Halfway through the emotional documentary Step, 17-year-old Cori Grainger ’20 sits alone on the stoop outside her Parkville, Maryland, home. The whoosh of passing cars provides the only soundtrack as Grainger vents bad news. Her stepfather just lost his job. The house’s electricity went out, again. Bills have piled up for her parents.
“I don’t want to have to live like this. I don’t want my family to live like this. So, I’m going to work my hardest to make [this] not happen in my life,” says Grainger.
This desire to break free of one’s circumstances and chase a dream lies at the heart of Step, which chronicles the senior year of members of the Lethal Ladies, the step team at the Baltimore Leadership School for Young Women, a public charter middle and high school.
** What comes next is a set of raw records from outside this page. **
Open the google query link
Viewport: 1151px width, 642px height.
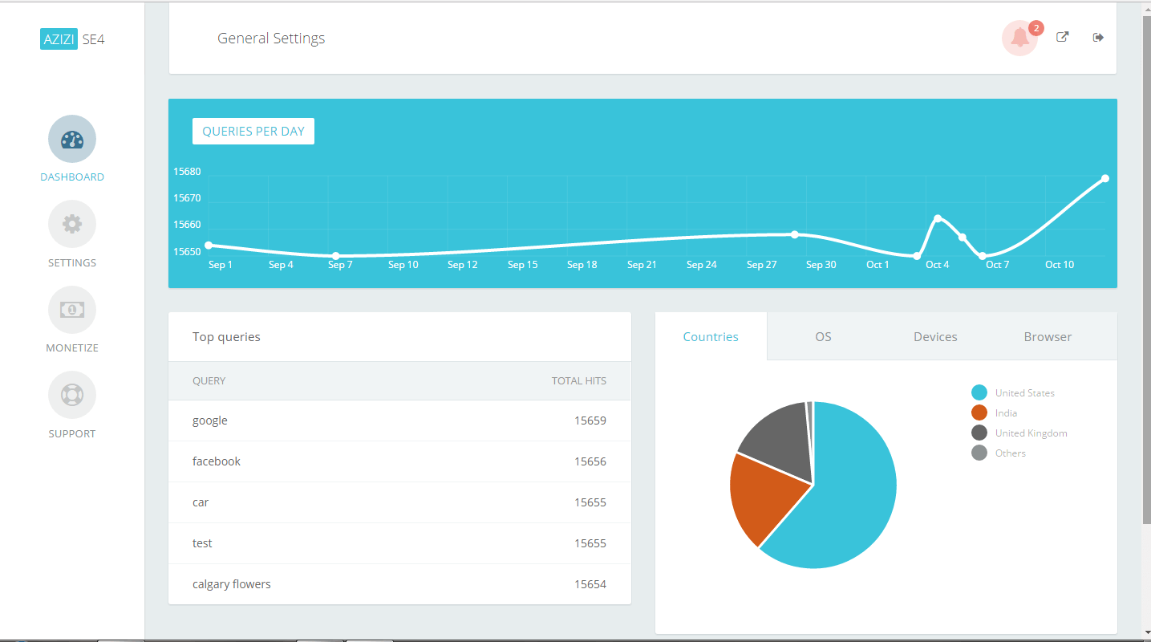[209, 420]
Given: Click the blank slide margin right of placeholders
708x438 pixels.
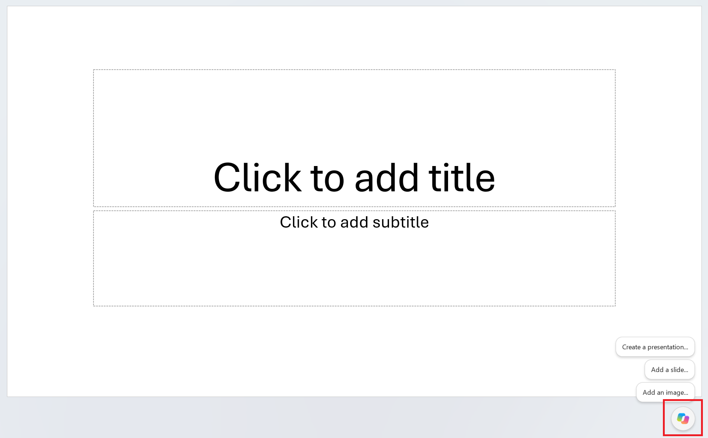Looking at the screenshot, I should pos(659,183).
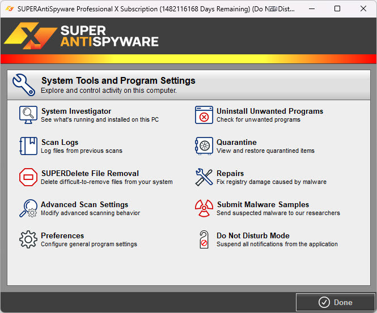Open Advanced Scan Settings label
Screen dimensions: 377x313
pos(84,205)
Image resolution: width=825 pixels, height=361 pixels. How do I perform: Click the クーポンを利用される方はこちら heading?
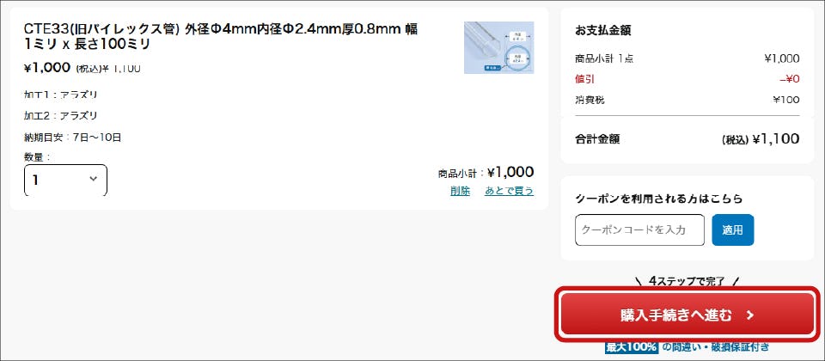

The lean, 83-minute film, often ebullient and uplifting, follows the stomping and clapping dance squad as it trains for the prestigious Bowie State step competition, where high school teams from three states face off for bragging rights and the championship.
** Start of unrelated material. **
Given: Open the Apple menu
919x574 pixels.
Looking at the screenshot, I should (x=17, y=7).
The prize truly at stake for these charismatic young ladies is an acceptance letter to college. Not just any seniors, these women belong to the first graduating class of the Leadership School, whose mission is to provide a premier education to underserved girls in an urban setting and have 100 percent of them graduate and be accepted to college.
Step, a Fox Searchlight Pictures release that opened in select theaters across the country last August, is the feature-length directorial debut of Baltimore-native Amanda Lipitz. The film focuses on three of the Lethal Ladies, including Grainger, a shy, straight-A student who aims to be named valedictorian and get into her dream school, Johns Hopkins—physically close but symbolically a million miles away.
Grainger and her family place their hope in the university’s Baltimore Scholars Program, which recognizes high-achieving Baltimore City public school graduates who, if financially eligible, can receive a full scholarship covering tuition, room and board, and fees.
As for how the team fares at the Bowie State competition, no spoilers here. But Grainger does get something she wished for. Near the end of the film, she and family members gather in the school’s office of college counseling on Johns Hopkins’ admissions decision day. “You good?” Grainger playfully asks her mom before clicking open the online letter and reading aloud—she got in. What follows is pure euphoria, with smiles, and claps, and shouts of “congratulations!”
Grainger, now a sophomore studying computer science and international studies at Johns Hopkins, says she’s already seen the film 10 times. It’s a constant reminder of who and what helped get her to this point in her life—in particular her mom, high school college counselor, and step coach.
“For me, the film is about girls growing up in Baltimore and overcoming obstacles and challenges with their families,” she says. “It’s also about making the best out of what we’ve been given. Nothing is impossible if you have the support you need to chase your dreams.”